A report produced by the 11 ministers is a radical blueprint for change, parts of which are bound to be controversial, in the UK in particular.

They asserted that closer economic and monetary Union is the immediate task, to try to head off the crisis of confidence in the eurozone.

Not much to argue with there.

But they want to go much further - proposing much more integration in foreign and defence policies, and a political re-organisation to reflect the closer union they advocate.

"We're looking at how to make Europe more democratic," said Polish Foreign Minister Radoslaw Sikorski. "We have concrete institutional proposals, and the direct election of the top leaders (of the EU) is one of those possibilities."

The report produced by the group will carry political weight.

As well as Germany and Poland, it includes Austria, Belgium, Denmark, France, Italy, Luxembourg, the Netherlands, Portugal and Spain. All of the big EU countries, in other words, except the UK.

European army plan
EU Commission President Jose Manuel Barroso gives the state of the union address.

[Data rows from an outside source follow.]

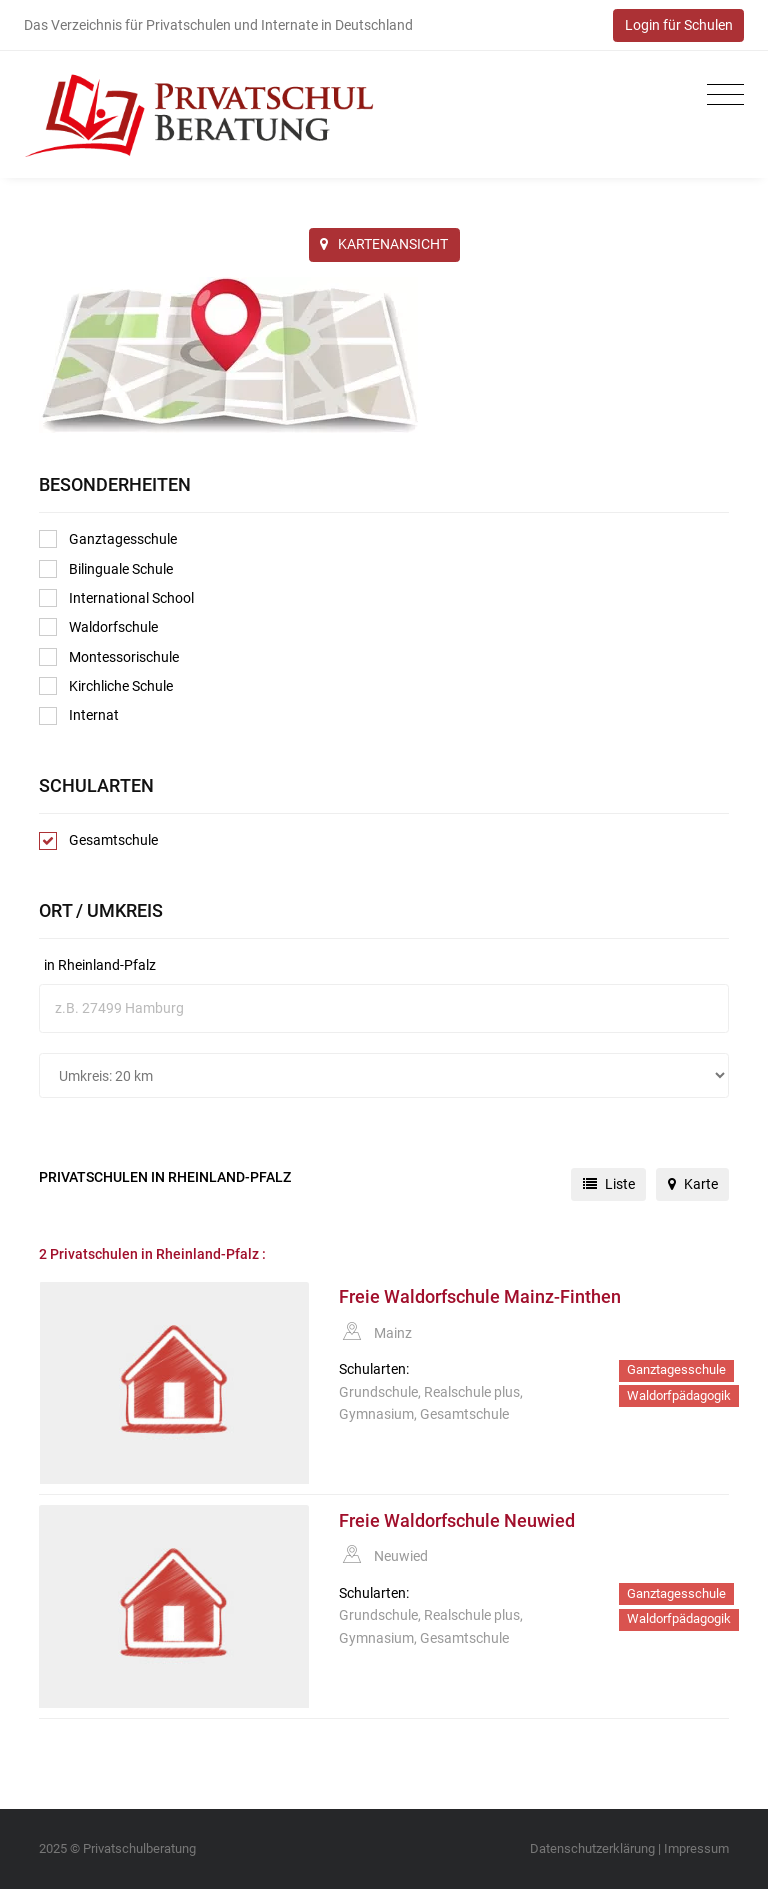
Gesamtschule (98, 841)
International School (116, 598)
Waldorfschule (98, 627)
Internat (79, 716)
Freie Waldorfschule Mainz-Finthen (480, 1297)
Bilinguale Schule (106, 569)
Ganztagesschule (108, 539)
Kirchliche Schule (106, 686)
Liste (609, 1184)
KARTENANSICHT (384, 244)
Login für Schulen (679, 25)
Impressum (696, 1848)
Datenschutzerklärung (592, 1848)
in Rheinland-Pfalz (100, 965)
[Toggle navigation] (720, 95)
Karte (693, 1184)
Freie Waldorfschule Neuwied (457, 1521)
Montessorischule (109, 657)
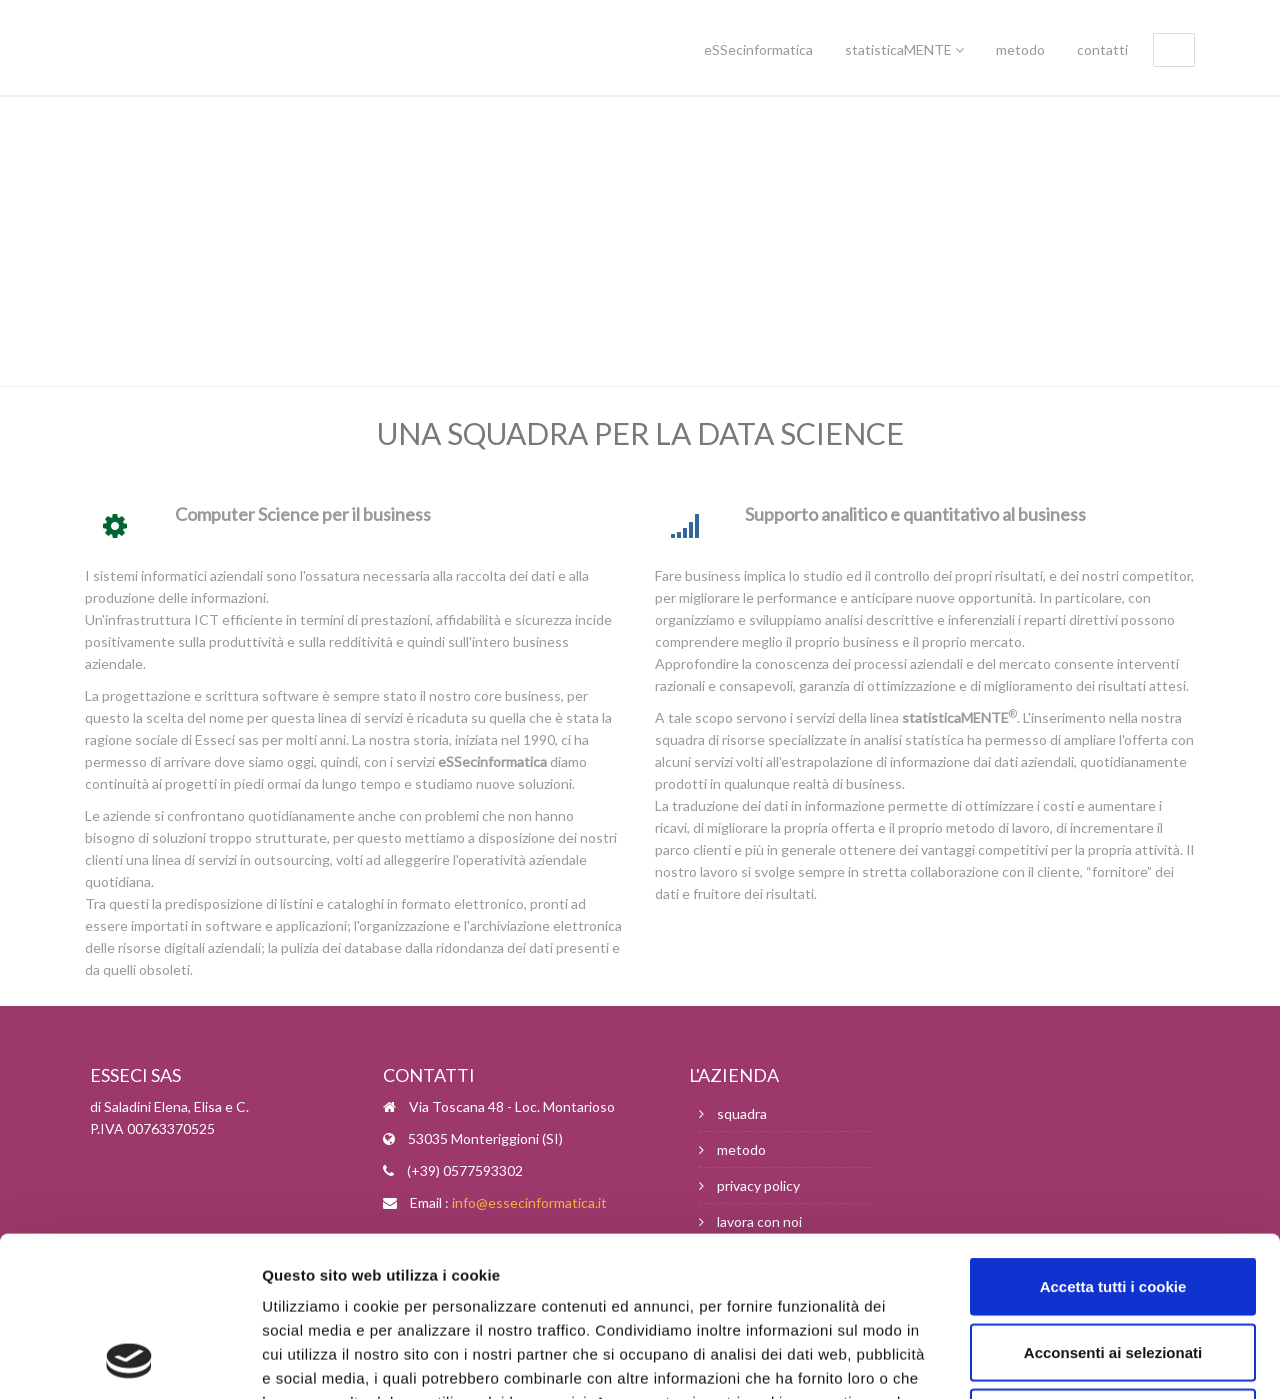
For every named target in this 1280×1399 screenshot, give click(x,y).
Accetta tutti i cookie (1113, 1136)
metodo (1020, 49)
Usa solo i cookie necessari (1113, 1267)
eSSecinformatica (758, 49)
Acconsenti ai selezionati (1113, 1202)
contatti (1102, 49)
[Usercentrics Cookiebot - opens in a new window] (129, 1360)
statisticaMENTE (904, 49)
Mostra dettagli (1062, 1359)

Photo: 12 September 2012 Mr Barroso urged the creation of "federation of nation states, not a superstate"

Some of the report's most striking proposals relate to the EU's international profile.

It suggests strengthening the EU External Action Service to give it more powers over a much wider range of issues.

It would be, in effect, the creation of a genuine European foreign ministry.

Crucially, it proposes majority rather than unanimous voting on common foreign policies, to prevent one state from being able to obstruct initiatives.

It also calls for a much more ambitious common defence policy, which could in the long-term include the creation of a single market for armaments projects.

"For some members of the Group" this could eventually involve a European army.

There are plenty of caveats, however.

It is clear that there are huge differences of opinion on both the degree and the pace of change. France is less keen than Germany on many aspects of closer integration.

A critical question over the next few years will be - in broad terms - how much sovereignty is France prepared to surrender in order to ensure that Germany remains Europe's paymaster.

The report followed hard on the heels of a speech made last week by the President of the European Commission, Jose Manuel Barroso, which made many similar points about the need for a step-change in thinking.

UK Prime Minister David Cameron gestures while speaking at a EU summit in Brussels. Photo: March 2012 Will the new proposal cause more headaches for David Cameron?

In his annual State of the Union address in Strasbourg, he called for the creation of "federation of nation states, not a superstate".

Both Mr Barroso and the "Future of Europe Group" argue that much can be done within the context of existing EU treaties.

Bitter arguments

But the commission has also promised to outline explicit ideas before the next European Parliament elections in 2014 on how to change the treaties to reflect closer union.

Treaty change which would transfer any powers to Brussels would automatically trigger a referendum in the UK and elsewhere. It could lead to similar votes in France, and even in Germany.

But British Foreign Secretary William Hague said on Wednesday that his government was not contemplating any transfer of power to the EU.

"We are comfortable with differing degrees of integration between different countries in the EU," he said. "That to us is the model that may have to be followed in the future."

But this is a debate fraught with political danger. It will reopen bitter arguments about the role of Europe in many countries, not just the UK.

It is a debate that some would seek to postpone for as long as possible.

But a substantial core of the EU, based around the eurozone, has decided that closer integration is a necessity if their single currency is to survive and if they want to make their collective voice heard effectively around the world.

Others will disagree: Britain may seek to redefine its relationship with Europe in quite different ways.

But this is a debate which is coming. The eurozone crisis has shown that the EU cannot simply stand still.